In a recent publication in Scientific Report (2), the new concept of a pre-shock state was outlined. How was this possible to do?

Our work hypothesized that it was possible to identify the presence of a physiological signature in sepsis patients before the clinical onset of septic shock was diagnosed. We were able to identify a signature to calculate a risk score for the pre-shock state. The changes in variables such as lactate and heart rate are so small; they are still statistically significant, but so small. When discussed with physicians, some say that they would not have noticed it. These variables are changing together in a small way, but the algorithm is able to catch the changes together and compute it into a risk score and make useful predictions. Some of our very new work not published yet shows that post-threshold, changes in patient risk score happen very quickly (30-60 minutes) and are very large. We have shown that the larger the post-threshold risk score, the more reliable is our prediction that the patient will go into shock. Positive predictive value can be as high as 80-90%.

Fluids and Vasopressors

Evidence-based studies and protocols such as the SOFA score (3), Surviving Sepsis Campaigns (4) are listed on the American College of Emergency Physician (ACEP) website (5) as well as the SALT-ED (6) and SMART (7) trials. These are referred to by emergency physicians in the emergency department, and EM residents are trained with these resources. How do these studies tie into computational medicine, machine learning and predictive analysis for developing septic shock?

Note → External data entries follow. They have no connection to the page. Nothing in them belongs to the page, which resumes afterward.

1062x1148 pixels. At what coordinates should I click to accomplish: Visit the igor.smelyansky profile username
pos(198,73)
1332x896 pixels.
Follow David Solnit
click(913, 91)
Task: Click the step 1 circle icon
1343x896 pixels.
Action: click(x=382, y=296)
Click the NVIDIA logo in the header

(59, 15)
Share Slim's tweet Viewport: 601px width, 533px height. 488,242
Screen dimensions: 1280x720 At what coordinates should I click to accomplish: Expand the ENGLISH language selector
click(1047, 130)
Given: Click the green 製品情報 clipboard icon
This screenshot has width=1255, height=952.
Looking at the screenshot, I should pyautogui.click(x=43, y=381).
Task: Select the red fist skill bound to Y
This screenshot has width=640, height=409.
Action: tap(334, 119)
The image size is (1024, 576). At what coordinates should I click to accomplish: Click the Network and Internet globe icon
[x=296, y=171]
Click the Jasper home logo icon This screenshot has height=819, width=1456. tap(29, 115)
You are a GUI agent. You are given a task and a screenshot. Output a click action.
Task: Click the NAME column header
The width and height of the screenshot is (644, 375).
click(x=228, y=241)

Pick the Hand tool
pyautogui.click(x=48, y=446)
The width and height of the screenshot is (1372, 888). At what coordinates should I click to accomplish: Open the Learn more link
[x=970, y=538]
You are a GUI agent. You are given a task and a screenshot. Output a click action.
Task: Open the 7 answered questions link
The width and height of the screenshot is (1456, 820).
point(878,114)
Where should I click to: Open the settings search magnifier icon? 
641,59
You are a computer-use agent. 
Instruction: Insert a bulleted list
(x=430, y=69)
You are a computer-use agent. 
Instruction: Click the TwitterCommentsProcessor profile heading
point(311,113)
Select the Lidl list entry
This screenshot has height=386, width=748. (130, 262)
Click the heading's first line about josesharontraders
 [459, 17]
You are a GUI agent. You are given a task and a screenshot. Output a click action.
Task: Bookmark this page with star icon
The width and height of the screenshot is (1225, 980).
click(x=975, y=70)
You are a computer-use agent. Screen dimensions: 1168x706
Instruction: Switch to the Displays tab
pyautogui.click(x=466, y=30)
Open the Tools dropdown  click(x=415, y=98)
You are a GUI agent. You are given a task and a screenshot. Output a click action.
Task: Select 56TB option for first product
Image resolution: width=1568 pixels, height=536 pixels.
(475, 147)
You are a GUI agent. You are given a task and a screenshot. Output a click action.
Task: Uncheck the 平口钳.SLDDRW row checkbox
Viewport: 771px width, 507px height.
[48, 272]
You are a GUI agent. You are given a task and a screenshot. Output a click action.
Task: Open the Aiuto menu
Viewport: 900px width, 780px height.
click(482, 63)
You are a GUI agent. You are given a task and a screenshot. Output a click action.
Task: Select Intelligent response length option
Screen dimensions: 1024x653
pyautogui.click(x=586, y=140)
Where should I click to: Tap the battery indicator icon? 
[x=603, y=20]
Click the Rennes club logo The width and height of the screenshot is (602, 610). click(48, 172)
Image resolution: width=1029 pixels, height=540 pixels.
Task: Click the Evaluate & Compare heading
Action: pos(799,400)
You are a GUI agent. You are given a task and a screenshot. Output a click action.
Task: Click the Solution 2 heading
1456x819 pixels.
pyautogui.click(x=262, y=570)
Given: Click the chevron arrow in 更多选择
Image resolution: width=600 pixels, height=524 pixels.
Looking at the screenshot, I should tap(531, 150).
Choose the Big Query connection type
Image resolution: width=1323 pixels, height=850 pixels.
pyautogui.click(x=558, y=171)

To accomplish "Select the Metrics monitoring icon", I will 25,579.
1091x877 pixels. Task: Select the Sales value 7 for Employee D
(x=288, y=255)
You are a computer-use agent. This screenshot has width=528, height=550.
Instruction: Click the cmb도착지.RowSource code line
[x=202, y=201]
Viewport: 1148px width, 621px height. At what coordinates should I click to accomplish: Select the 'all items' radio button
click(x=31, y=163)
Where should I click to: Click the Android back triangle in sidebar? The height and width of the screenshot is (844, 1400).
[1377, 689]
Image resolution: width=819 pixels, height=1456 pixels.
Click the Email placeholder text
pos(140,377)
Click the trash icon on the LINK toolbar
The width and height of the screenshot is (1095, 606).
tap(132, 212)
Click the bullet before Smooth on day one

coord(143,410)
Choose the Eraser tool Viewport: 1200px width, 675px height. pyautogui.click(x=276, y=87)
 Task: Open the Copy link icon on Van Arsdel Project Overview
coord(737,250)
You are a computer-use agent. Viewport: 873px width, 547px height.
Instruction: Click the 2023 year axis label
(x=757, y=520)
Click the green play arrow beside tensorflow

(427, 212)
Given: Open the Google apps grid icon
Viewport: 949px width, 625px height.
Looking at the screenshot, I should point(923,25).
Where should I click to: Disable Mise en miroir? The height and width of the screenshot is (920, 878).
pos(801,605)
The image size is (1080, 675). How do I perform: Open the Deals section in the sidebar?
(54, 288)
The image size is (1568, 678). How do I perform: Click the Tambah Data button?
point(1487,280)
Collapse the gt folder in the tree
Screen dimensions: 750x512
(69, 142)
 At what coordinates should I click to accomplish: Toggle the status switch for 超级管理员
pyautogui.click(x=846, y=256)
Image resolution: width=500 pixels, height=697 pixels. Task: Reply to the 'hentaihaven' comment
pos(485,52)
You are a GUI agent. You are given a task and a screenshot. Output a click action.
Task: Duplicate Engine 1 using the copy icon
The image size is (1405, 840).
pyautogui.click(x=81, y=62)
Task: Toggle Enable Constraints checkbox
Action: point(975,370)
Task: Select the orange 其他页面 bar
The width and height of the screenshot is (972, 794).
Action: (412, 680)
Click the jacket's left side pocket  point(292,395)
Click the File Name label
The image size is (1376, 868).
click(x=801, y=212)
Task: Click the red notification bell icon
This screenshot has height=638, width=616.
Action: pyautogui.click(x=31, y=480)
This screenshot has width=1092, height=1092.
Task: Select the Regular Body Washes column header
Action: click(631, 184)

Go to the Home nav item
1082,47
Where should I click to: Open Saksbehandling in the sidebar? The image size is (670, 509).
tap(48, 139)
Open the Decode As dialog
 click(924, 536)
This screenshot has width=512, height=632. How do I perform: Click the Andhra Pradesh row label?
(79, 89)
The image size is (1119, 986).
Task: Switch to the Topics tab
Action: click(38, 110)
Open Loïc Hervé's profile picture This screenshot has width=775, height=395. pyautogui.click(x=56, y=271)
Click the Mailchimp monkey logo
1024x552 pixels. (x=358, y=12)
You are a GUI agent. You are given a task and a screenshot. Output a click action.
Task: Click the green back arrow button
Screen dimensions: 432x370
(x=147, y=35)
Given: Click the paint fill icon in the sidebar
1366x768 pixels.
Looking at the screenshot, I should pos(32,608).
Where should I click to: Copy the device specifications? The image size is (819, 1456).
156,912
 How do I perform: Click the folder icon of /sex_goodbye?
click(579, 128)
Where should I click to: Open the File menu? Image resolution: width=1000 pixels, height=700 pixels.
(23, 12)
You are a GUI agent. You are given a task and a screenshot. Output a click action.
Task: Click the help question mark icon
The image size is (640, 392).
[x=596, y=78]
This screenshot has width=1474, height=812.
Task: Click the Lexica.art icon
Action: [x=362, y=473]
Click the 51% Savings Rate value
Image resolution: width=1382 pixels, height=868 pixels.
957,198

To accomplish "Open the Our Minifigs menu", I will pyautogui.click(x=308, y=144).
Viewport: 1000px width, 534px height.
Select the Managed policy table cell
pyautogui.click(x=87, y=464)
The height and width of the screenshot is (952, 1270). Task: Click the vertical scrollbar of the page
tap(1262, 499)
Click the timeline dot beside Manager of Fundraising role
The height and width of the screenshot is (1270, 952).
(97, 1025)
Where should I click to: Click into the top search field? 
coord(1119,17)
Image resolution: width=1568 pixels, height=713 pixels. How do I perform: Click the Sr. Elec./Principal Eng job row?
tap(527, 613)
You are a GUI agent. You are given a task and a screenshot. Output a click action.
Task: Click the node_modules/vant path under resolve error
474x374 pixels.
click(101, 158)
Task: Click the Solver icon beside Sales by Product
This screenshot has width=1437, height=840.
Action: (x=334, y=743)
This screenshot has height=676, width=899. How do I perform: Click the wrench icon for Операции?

Our algorithm looked at tens of thousands of patients, and computationally phenotyped them through every minute of data using the international consensus definition of septic shock, and based on early warning times, found clinical ground truth. We also discovered that the Sepsis 2 definition had a property that was temporarily unstable. This is to say that the state of a patient with sepsis as defined by Sepsis 2, was changing all the time, and it was not possible to predict ground truth. With found the Sepsis 3 definitions to be temporarily stable with few state transitions. The major factor was that the criteria in Sepsis 2 had included a diagnosis of SIRS before sepsis was considered as a diagnosis, and it was removed from 3. We believe that SIRS was causing frequent state changes, as an ambiguous diagnosis.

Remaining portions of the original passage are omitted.